Trener Doležal dostrzega niedzielne problemy polskich skoczków, którzy od trzech tygodni właśnie tego dnia wypadają najgorzej podczas pucharowego weekendu. - Nie odczuwam zjazdów energetycznych, chodzi o kwestie techniczne. Gdyby tutaj wszystko było poukładane, z energią też nie byłoby problemu - odpowiada Stoch.

Przed nami zawody w Willingen, gdzie Stoch wygrywał trzykrotnie. Dwa razy w 2014 roku i raz w 2015 roku. Czy w skokach można mówić o obiektach sprzyjających danemu zawodnikowi? - Każdy sezon to inna historia. Rozwijamy się, jesteśmy w innej dyspozycji, zmagamy się z innymi rzeczami - uważa 33-latek.

- Fakt, że w danym roku dana skocznia pasuje jednemu zawodnikowi nie oznacza, iż w kolejnym roku będzie tak samo. Skoki narciarskie są tak nieprzewidywalną dyscypliną sportu, że jednego dnia wszystko jest w porządku, ktoś jest nie do zatrzymania, a drugiego jest zupełnie inaczej - dodaje trzeci zawodnik klasyfikacji generalnej Pucharu Świata 2020/21.

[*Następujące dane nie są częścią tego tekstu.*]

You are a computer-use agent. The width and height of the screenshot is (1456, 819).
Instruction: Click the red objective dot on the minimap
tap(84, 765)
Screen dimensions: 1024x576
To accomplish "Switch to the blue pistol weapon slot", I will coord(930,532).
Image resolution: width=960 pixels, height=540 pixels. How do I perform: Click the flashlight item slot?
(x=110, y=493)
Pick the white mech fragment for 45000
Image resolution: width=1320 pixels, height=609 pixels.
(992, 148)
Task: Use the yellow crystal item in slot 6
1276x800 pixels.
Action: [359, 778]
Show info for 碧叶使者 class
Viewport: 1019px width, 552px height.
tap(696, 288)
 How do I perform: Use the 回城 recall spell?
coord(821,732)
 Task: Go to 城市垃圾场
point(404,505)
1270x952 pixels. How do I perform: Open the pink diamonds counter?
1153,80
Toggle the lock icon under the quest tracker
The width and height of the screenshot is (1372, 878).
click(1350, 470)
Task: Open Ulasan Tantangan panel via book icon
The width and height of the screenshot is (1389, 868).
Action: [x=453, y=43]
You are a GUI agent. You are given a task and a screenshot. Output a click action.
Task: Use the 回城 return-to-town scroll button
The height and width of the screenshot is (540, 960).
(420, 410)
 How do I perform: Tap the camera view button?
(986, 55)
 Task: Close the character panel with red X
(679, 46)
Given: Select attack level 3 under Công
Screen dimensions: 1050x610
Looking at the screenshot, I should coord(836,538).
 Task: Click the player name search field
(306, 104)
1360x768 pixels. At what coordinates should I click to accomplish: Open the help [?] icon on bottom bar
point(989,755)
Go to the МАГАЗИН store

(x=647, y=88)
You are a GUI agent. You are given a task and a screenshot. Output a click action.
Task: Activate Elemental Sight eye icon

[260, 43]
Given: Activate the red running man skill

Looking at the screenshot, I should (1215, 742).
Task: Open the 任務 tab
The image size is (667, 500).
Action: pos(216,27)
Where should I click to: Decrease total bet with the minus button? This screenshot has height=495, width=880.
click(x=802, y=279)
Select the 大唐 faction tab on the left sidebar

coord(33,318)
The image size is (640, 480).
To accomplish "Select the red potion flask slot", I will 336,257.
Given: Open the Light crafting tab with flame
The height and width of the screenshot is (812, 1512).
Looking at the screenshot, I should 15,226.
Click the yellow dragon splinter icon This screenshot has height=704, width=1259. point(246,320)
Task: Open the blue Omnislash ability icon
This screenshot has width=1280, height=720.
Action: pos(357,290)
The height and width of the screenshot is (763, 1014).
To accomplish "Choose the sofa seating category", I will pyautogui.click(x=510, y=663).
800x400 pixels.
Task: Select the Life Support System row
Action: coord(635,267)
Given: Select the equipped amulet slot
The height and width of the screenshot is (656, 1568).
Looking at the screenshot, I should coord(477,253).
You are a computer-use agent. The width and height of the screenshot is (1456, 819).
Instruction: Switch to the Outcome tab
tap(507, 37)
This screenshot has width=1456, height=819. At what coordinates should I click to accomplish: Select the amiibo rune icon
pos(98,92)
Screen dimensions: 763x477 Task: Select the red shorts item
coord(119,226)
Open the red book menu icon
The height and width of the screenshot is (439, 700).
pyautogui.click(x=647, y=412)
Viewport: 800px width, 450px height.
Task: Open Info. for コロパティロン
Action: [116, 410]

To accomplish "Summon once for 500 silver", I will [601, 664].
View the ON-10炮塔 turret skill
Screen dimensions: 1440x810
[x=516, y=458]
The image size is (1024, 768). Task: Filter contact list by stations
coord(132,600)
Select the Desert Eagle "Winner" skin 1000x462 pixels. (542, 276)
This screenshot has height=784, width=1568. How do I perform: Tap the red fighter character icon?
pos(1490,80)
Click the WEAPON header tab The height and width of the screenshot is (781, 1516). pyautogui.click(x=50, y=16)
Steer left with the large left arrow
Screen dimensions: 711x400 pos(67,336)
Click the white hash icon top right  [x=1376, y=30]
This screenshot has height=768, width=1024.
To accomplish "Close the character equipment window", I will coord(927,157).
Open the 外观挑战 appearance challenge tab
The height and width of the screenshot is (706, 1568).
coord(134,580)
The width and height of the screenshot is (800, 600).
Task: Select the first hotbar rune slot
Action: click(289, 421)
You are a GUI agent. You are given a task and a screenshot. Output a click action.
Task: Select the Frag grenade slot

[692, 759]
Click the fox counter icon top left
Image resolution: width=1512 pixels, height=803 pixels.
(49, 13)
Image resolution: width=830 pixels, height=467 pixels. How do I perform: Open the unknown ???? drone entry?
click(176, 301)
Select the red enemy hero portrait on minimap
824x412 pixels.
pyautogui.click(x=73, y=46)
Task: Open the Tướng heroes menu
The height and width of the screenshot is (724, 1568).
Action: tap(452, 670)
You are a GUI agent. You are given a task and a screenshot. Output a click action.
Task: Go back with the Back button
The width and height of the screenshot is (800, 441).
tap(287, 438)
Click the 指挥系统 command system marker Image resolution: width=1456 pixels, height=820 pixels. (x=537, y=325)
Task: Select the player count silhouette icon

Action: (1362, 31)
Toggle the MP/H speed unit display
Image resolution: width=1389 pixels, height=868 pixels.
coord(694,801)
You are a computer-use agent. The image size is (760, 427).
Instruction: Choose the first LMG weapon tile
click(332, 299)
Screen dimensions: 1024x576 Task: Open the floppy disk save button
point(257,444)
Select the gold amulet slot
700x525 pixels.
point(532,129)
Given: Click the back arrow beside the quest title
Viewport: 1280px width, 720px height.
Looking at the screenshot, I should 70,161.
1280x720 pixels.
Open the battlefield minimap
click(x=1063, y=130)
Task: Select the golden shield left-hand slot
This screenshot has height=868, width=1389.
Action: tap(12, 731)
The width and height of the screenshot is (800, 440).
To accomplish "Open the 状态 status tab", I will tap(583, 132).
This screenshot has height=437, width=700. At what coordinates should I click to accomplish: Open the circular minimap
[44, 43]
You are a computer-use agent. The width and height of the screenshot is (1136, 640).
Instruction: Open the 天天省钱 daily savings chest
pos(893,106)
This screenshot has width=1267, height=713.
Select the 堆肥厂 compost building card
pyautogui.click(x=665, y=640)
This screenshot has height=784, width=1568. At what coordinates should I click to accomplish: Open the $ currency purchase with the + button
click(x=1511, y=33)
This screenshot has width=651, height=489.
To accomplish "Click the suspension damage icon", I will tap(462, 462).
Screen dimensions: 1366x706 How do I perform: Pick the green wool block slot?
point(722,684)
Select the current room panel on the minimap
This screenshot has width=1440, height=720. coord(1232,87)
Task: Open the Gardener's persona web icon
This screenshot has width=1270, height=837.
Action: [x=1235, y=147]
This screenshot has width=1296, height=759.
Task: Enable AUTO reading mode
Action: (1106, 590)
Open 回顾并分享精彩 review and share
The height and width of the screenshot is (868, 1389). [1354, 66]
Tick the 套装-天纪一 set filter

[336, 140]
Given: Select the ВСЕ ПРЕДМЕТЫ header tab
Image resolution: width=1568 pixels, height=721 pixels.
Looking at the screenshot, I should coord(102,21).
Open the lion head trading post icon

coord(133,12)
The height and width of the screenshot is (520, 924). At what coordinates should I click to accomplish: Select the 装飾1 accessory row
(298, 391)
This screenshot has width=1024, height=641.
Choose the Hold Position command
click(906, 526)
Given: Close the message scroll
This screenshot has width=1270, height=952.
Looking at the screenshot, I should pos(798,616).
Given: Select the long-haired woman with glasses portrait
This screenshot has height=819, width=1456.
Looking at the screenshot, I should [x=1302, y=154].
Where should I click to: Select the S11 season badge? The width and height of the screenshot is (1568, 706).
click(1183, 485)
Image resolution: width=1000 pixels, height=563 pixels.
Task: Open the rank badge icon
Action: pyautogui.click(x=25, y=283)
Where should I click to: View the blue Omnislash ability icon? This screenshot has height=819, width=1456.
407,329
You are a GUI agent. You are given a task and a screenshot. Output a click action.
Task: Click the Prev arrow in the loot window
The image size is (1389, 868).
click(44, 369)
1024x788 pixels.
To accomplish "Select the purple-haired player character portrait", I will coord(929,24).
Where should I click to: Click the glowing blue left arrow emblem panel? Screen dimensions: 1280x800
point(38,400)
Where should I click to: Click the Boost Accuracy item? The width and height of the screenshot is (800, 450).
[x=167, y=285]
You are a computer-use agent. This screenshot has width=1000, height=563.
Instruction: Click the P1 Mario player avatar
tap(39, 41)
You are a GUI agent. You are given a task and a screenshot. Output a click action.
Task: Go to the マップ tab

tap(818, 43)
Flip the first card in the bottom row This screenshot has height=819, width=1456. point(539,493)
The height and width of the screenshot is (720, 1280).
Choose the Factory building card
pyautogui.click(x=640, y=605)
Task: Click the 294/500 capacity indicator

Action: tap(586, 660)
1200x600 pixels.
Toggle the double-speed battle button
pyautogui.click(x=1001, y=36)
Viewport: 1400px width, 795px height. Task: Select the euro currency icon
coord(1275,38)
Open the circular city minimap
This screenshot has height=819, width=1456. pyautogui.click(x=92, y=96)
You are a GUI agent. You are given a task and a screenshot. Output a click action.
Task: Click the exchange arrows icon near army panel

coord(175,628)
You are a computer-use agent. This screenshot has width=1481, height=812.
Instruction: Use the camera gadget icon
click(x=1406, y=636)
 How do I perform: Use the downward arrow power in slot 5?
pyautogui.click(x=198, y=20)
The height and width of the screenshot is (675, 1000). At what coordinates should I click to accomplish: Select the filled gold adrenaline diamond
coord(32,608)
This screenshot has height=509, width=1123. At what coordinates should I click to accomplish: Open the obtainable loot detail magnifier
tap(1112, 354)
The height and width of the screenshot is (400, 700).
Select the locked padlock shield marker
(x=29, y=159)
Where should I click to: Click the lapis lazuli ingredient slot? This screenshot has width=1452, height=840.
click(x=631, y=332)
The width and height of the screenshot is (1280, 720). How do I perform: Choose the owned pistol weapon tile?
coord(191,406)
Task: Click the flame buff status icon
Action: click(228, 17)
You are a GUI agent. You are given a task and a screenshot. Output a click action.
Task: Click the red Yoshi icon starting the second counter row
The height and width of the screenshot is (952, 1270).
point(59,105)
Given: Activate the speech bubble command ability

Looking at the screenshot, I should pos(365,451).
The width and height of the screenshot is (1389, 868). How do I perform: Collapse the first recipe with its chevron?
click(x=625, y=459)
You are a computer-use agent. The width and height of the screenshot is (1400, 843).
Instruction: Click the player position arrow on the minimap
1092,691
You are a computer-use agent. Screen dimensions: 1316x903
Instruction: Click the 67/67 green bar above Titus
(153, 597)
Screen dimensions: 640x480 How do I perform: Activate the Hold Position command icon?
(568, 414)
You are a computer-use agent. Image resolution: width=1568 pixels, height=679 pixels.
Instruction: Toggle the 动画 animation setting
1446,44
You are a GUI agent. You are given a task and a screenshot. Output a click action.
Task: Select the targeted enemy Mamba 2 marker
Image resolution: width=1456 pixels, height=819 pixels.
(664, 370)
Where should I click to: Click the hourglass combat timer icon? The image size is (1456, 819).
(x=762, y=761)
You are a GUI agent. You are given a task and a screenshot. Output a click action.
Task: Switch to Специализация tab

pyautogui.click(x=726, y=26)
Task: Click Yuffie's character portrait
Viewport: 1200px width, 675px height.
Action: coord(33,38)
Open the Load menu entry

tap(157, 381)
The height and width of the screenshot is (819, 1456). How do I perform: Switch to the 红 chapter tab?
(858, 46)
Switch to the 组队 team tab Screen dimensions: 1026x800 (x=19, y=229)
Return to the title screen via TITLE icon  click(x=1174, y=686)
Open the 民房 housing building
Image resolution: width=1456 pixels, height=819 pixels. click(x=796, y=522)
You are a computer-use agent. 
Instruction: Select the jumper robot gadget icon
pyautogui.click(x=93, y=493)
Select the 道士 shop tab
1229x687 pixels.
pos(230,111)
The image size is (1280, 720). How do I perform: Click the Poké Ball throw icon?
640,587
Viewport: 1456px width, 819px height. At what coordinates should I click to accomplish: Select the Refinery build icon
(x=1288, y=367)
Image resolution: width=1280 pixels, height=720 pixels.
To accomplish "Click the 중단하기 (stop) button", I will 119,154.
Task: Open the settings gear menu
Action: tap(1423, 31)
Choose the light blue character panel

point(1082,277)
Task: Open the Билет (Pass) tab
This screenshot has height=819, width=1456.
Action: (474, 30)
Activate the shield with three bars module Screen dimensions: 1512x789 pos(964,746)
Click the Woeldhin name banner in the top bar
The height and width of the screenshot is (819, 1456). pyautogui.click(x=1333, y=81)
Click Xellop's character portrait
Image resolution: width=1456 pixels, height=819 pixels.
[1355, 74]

Mühlenkopfschanze to największa spośród dużych skoczni w zimowym kalendarzu. - Willingen jest jedną z przyjemniejszych skoczni, przede wszystkim to duży obiekt. Jeżeli panują tam dobre i stabilne warunki, wówczas można super skakać i zawody są na wysokim poziomie, a do tego przyjemne dla oka kibica - twierdzi triumfator Willingen Five 2018.

W ostatnich trzech konkursach, rozegranych w Titisee-Neustadt, Zakopanem i Lahti, nasz utytułowany rodak plasował się poza czołową "10". - Trzeba trochę odpoczynku, przemyśleć ostatnie wydarzenia, znaleźć sposób na dobre skakanie i z pozytywnym nastawieniem jechać na kolejne zawody - kończy Stoch.